* [The problem]:
Your job is to give again, exactly and with no additions, the lines in the records below from the one with "Click the Firefox reload page icon" through the one with "Given: Expand the History panel", both included. Omit the pictures.

########################################

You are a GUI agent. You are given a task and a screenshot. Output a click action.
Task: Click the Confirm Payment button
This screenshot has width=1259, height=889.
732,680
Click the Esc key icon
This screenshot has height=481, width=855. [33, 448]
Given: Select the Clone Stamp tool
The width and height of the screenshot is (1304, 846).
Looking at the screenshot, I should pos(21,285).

########################################

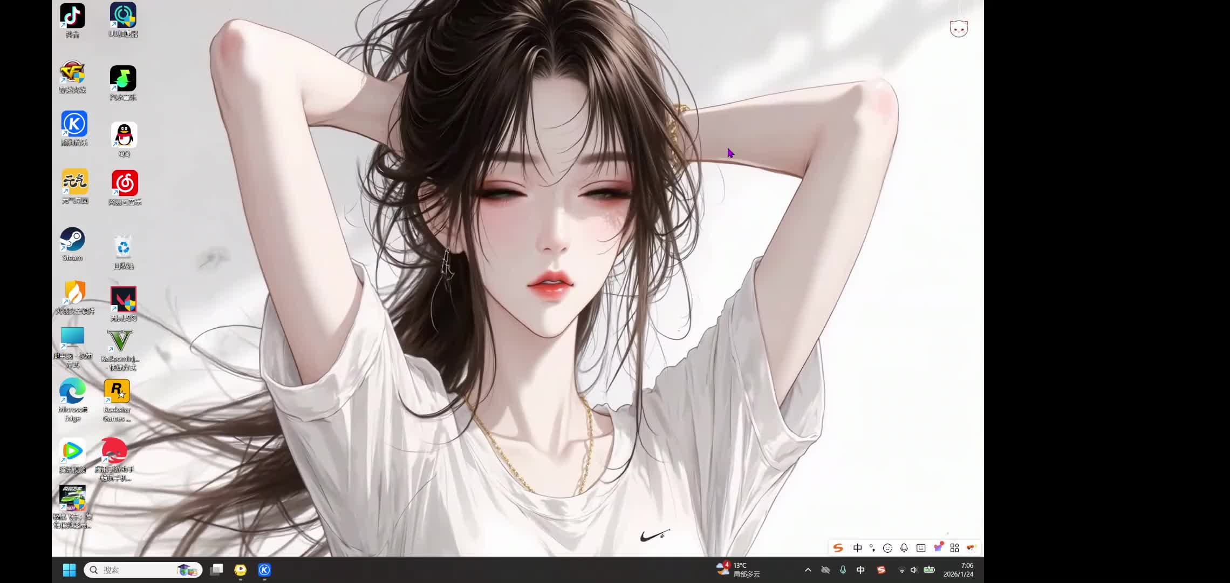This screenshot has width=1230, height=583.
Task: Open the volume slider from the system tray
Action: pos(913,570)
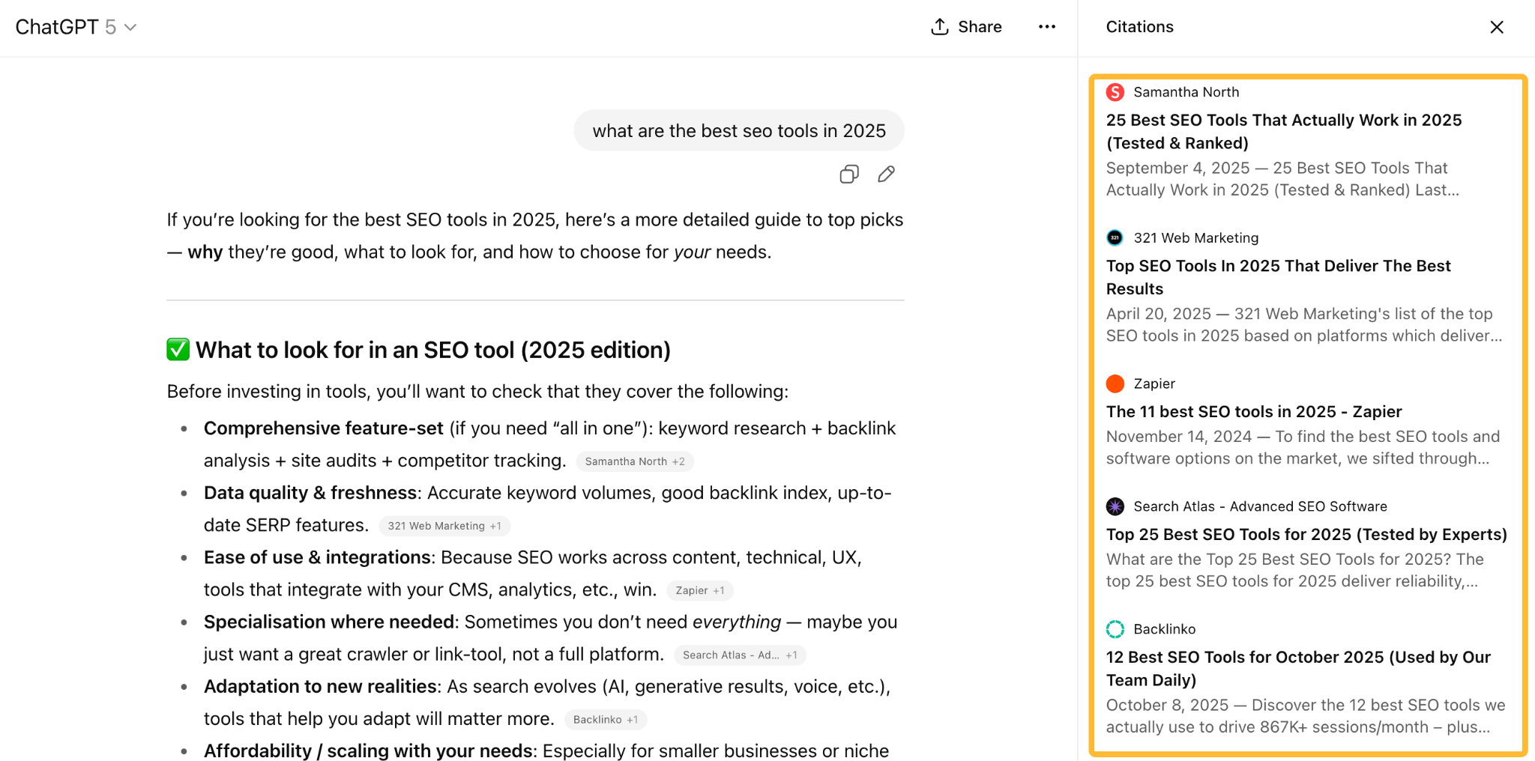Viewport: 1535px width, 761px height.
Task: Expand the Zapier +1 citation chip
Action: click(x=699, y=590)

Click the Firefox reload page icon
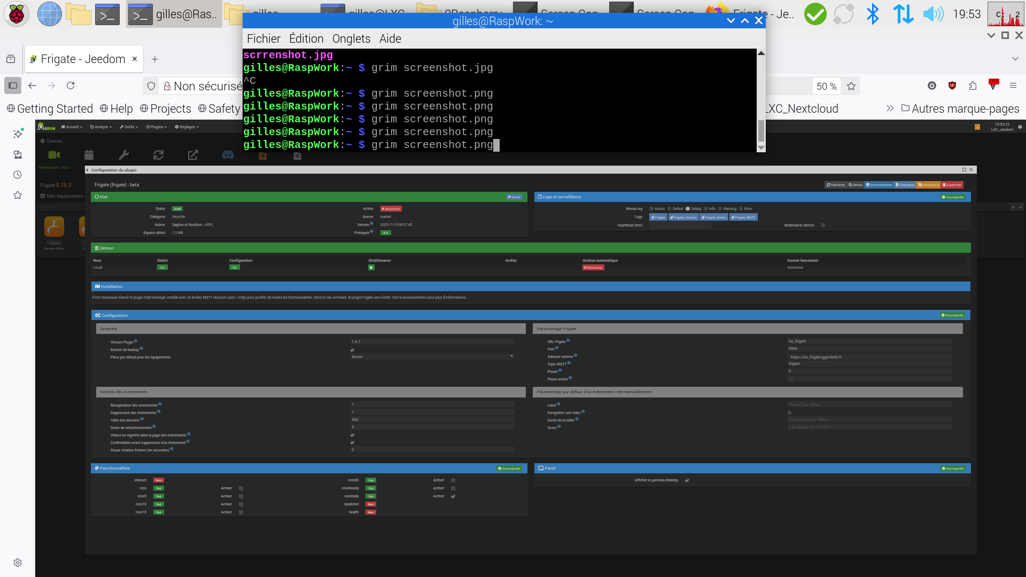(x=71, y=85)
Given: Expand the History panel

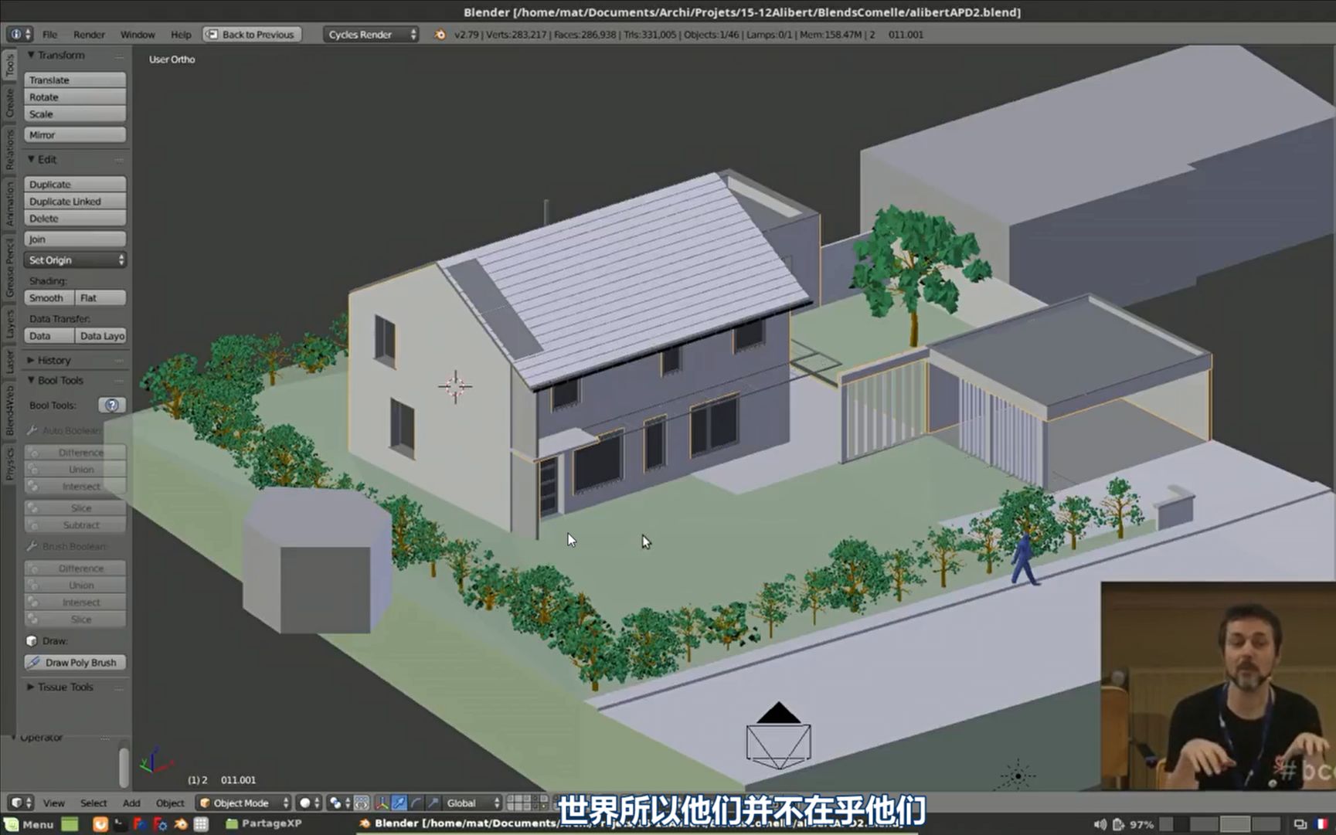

########################################

* [Answer]:
Click the Firefox reload page icon
(x=71, y=85)
Given: Expand the History panel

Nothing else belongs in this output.